Sheridan isn't getting credit for much else, but he's getting a lot of the blame. Don't think it goes unnoticed in the building, either. Offensive coordinator Kevin Gilbride, who has taken his share of heat during his tenure with the team, said he sometimes walks past Sheridan in the hallway and gives him a wink.
"So you wanted to be a coordinator, huh?" Gilbride said to Sheridan. "How do you feel about that now?"
The players also know that changes will have to be made because of the defense's performance.
"That's a tough road as far as blaming one guy, but somebody's going to be a scapegoat," defensive end Justin Tuck said. "I don't think that's warranted. We all are accountable."
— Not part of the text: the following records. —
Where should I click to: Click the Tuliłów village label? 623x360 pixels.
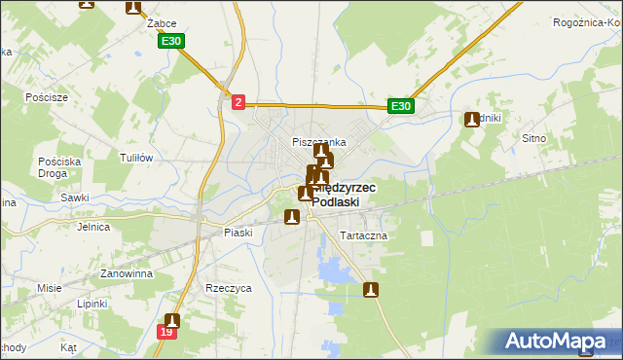135,158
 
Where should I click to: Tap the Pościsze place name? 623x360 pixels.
47,97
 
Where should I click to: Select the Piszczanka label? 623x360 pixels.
319,142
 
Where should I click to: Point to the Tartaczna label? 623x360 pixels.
363,236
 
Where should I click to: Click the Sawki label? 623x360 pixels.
75,197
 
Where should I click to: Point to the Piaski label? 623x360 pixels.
238,233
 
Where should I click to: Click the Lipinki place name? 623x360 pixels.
93,304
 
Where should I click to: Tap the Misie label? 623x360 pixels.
49,288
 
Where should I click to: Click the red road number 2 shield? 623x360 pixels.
238,101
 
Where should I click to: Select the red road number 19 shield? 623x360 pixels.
166,333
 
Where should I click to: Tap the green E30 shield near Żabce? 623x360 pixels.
170,41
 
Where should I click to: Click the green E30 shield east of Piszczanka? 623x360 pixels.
401,106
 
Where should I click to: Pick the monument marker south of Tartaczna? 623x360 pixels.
371,289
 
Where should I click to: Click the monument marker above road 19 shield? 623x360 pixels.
172,319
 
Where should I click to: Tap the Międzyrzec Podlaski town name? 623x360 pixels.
340,195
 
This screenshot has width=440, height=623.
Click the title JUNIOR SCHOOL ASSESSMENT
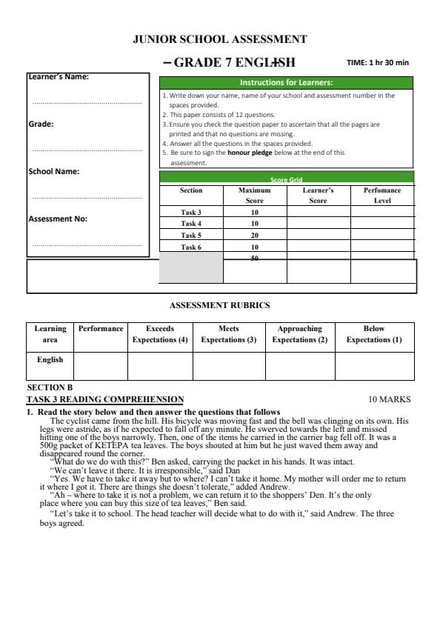219,39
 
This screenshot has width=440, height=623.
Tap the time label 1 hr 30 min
378,63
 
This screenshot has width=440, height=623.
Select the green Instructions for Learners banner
286,82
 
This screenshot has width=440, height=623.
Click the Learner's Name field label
59,76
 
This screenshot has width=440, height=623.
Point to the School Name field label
53,171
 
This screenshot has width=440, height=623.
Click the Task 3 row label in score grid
191,213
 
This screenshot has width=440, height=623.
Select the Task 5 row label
191,236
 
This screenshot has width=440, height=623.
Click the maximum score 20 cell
255,236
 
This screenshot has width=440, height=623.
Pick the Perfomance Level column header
382,196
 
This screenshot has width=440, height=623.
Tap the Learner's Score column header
319,196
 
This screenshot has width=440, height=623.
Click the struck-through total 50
255,259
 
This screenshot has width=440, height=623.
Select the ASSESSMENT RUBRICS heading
220,304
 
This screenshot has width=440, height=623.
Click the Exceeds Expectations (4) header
160,334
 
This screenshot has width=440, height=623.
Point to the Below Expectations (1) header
373,334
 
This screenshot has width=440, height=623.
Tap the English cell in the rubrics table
50,360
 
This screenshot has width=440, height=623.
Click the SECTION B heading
50,387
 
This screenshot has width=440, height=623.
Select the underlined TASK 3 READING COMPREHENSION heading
105,399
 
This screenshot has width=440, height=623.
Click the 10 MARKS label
389,399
Sheridan clearly feels the same way. He not-so-subtly pointed fingers at the players for the poor execution of the defensive plans he and the coaching staff devised (this while the players have mostly backed him).
"I just always equate it to execution of the defense," Sheridan said when asked what went wrong this year. "Maybe some of it is personnel [and injuries], but our coaches, we don't think of it that way. We're looking at the execution of our defense versus the opponent's execution of their offense against us. To me, that's what we critique and try to evaluate and evolve."
Asked what he would tell Tom Coughlin if the head coach were to ask why he should be given a second year as the team's top defensive mind, Sheridan reached back to what he told Coughlin when he interviewed for the position a year ago.
"The same reason why he gave me the job: because I'm competent and do a conscientious, diligent job," Sheridan said. "To me, the most important thing is competence, that you can put your players, give them a plan on a weekly basis that will put them in the best position to defend, and beat your opponent."
Asked if he thinks he's done that this year, Sheridan said he has. Asked if he believes he'll be back leading the defense next season, he said: "Absolutely."
"In the grand scheme of things, with a few exceptions to it with some poor performances, week in and week out, even with the injuries, I think we've played an honorable defense," Sheridan said.
We'll soon find out if "competent" and "honorable" add up to "retained.''
Notes & quotes: RB Brandon Jacobs (knee) and CB Aaron Ross (hamstring) were put on injured reserve Thursday. The Giants promoted QB Rhett Bomar and S Sha'reff Rashad from their practice squad to fill the roster spots . . . DT Chris Canty (knee) has been ruled out for Sunday's game against the Vikings . . . Tuck (knee) missed practice but said he plans on playing Sunday.